ML model
What is a model ?¶
- A model is simply a system for mapping inputs to outputs.
- A model learns relationships between the inputs, called features, and outputs, called labels, from a training dataset.
- Models are useful because we can use them to predict the values of outputs for new data points given the inputs (test data).
What is training a model ?¶
- A model learns relationships between the inputs, called features, and outputs, called labels, from a training dataset.
- During training, the model is given both the features and the labels and learns how to map the former to the latter.
How to evaluate a model ?¶
- A trained model is evaluated on a testing dataset, where we only give it the features and it makes predictions.

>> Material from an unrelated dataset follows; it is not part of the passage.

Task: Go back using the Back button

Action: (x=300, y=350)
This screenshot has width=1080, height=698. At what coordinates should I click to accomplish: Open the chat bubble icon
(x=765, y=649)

- We compare the predictions with the known labels for the testing set to calculate accuracy.
What are the two prediction errors for a model ?¶
- Performance
- Accuracy
What is Model Validation ?¶
- We need some sort of pre-test to use for model optimization and evaluate. This pre-test is known as a validation dataset.
- A basic approach would be to use a validation set in addition to the training and testing set. This presents a few problems though: we could just end up overfitting to the validation set, and we would have less training data. A smarter implementation of the validation concept is k-fold cross-validation.
- What is k-fold cross-validation ?
- The idea is straightforward: rather than using a separate validation set, we split the training set into a number of subsets, called folds.
-
Example:
- Let’s use five folds
- We perform a series of train and evaluate cycles where each time we train on 4 of the folds and test on the 5th, called the hold-out dataset.
- We repeat this cycle 5 times, each time using a different fold for evaluation.
- At the end, we average the scores for each of the folds to determine the overall performance of a given model.
- This allows us to optimize the model before deployment without having to use additional data.